I don't disagree in general, but this is much harder to implement.

It's especially hard, if you want partial unescaping in allowed regions (in the name), and want to skip unescaping in the forbidden region (in addr-spec).

The remainder of this comment will be a brain dump that explains the compexity of the related code. Because of this complexity, we'll either have to spend more time working out a clever implementation, or the alternative is to use a simplification. My suggestion to show a placeholder like [???] or [invalid] was an attempt to minimize the amount of work.

The parsing of the addressing header is rather complex, because it can be a comma separated list of multiple name<email> items, and may involve something like "colon separated groups".

Today, the parser will unescape all RFC 2047, and then attempt to parse the string.

When I first attempted to implement a fix for this bug, I tried to use a rather simple stratey. I wanted to start by parsing, and only do unescaping of the parts that were allowed. I failed with that strategy, because of the complex parser, and because a RFC 2047 encoding may span across several tokens.

I don't want to rewrite the parser completely. With that, it seems necessary to continue to start by doing the initial RFC 2047 unescaping. Then, when parsing, I need to know if a token was originally contained with RFC 2047 or wasn't.

In other words, I have a sequence of strings, some were escaped, and some were not escaped.

When parsing the strings, each string produces several tokens.

I'll give you an example:
John {Löwe} <{jl}@example.com>

In this example, I have used {} to show which part was escaped.
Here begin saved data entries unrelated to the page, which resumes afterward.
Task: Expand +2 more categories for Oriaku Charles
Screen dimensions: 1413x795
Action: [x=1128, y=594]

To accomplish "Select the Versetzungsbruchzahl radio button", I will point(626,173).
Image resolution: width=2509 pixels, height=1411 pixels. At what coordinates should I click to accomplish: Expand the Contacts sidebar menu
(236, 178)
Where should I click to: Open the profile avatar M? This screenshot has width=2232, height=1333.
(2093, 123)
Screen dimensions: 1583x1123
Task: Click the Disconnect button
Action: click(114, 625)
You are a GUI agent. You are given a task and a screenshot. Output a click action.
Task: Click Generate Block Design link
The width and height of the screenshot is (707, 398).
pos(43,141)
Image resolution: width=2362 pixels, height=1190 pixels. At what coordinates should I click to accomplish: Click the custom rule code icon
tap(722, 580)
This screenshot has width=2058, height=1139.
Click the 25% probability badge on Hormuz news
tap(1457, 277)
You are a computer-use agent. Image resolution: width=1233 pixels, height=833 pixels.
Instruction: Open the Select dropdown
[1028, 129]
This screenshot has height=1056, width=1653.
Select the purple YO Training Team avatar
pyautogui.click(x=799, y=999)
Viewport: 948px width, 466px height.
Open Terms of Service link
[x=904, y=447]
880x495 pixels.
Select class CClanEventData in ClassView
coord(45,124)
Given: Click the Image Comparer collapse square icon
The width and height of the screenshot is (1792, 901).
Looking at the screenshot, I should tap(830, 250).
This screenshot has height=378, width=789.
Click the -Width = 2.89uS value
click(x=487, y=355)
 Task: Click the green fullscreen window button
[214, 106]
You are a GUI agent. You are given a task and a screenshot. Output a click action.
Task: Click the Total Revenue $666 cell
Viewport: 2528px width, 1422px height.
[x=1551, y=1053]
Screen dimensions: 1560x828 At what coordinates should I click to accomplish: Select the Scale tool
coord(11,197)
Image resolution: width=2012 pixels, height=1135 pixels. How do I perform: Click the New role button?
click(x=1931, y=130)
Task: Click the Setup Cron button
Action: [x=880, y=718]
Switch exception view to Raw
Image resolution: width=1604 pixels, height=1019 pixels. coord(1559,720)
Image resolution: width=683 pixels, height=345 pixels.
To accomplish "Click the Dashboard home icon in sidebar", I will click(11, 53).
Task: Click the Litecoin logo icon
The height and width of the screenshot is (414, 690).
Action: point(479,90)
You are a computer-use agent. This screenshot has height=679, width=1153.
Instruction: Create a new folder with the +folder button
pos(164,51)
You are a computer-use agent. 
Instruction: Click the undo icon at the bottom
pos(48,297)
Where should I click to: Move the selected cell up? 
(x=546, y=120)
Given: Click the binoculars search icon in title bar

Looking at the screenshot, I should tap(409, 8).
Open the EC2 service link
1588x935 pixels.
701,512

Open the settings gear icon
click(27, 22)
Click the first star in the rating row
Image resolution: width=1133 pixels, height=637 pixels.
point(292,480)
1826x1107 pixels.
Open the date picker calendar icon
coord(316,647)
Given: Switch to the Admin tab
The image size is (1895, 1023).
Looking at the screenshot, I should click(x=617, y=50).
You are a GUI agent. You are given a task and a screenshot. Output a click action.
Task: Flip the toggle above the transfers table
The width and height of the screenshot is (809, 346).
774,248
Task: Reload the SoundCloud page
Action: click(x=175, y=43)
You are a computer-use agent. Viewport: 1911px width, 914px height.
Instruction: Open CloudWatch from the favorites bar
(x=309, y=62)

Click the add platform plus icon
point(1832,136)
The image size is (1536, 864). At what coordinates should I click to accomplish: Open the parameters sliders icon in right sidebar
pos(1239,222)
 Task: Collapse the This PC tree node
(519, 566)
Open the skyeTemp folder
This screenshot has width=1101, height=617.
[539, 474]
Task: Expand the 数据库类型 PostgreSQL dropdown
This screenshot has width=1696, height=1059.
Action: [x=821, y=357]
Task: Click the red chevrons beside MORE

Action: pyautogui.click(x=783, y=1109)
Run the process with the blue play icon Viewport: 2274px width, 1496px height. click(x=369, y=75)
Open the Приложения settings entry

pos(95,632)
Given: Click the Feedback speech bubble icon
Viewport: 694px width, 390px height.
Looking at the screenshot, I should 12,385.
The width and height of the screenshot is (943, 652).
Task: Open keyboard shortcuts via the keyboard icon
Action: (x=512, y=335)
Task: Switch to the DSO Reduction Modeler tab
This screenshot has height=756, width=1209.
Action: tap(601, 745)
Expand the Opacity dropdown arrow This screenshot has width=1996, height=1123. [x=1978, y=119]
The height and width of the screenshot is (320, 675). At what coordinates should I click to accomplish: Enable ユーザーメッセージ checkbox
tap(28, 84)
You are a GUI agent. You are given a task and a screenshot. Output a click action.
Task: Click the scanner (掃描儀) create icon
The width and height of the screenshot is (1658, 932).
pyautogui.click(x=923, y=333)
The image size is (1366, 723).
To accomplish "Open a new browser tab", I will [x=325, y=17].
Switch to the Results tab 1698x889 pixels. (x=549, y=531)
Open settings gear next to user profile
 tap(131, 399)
The parts Löwe and jl were escaped.

When processing this data, the code would conclude that the unescaped "Löwe" is in an allowed position, and we are allowed to use the unescaped Löwe. Then we'd detect that parts of the email address was escaped. That isn't allowed.

It could be worse, we could have
Hans {Däne <jl}@example.com>
with the encoding spanning part of the name and part of the address.

We'd have to decide how we want to handle such input.

I think the perfect implementation would show Löwe (decoded/unescaped), but would show jl unescaped.

In the second example, we cannot show Däne unescaped, because it spans into the email address. we'd have to show
Hans =?......?=@example.com

The implementation would have to be appropriately enhanced. Currently it simply iterates along the characters, and adds up the name and email address strings.

With that example, when parsing, we'd start by adding Däne to the name, and then we'd see that jl is in a forbidden location. We'd then have to roll back, and someone remove Däne from the name. I don't want to work on that.

If you want to keep the unescaped original data, then I'd prefer a simpler solution: If we find that an escaped string touches an addr-spec anywhere, then leave the complete addressing header unescaped - even if the header spans multiple names/addresses. Because one RFC 2047 sequencing (inside the header) could span multiple names/addresses.

However, if we agree to NOT show the unescaped data (=?....?=), but accept that we show a replacement for invalid parts (e.g. [invalid]), then our display can be smarter. We might be able to show the name/address pairs that are valid, and only show [invalid] for the bad ones.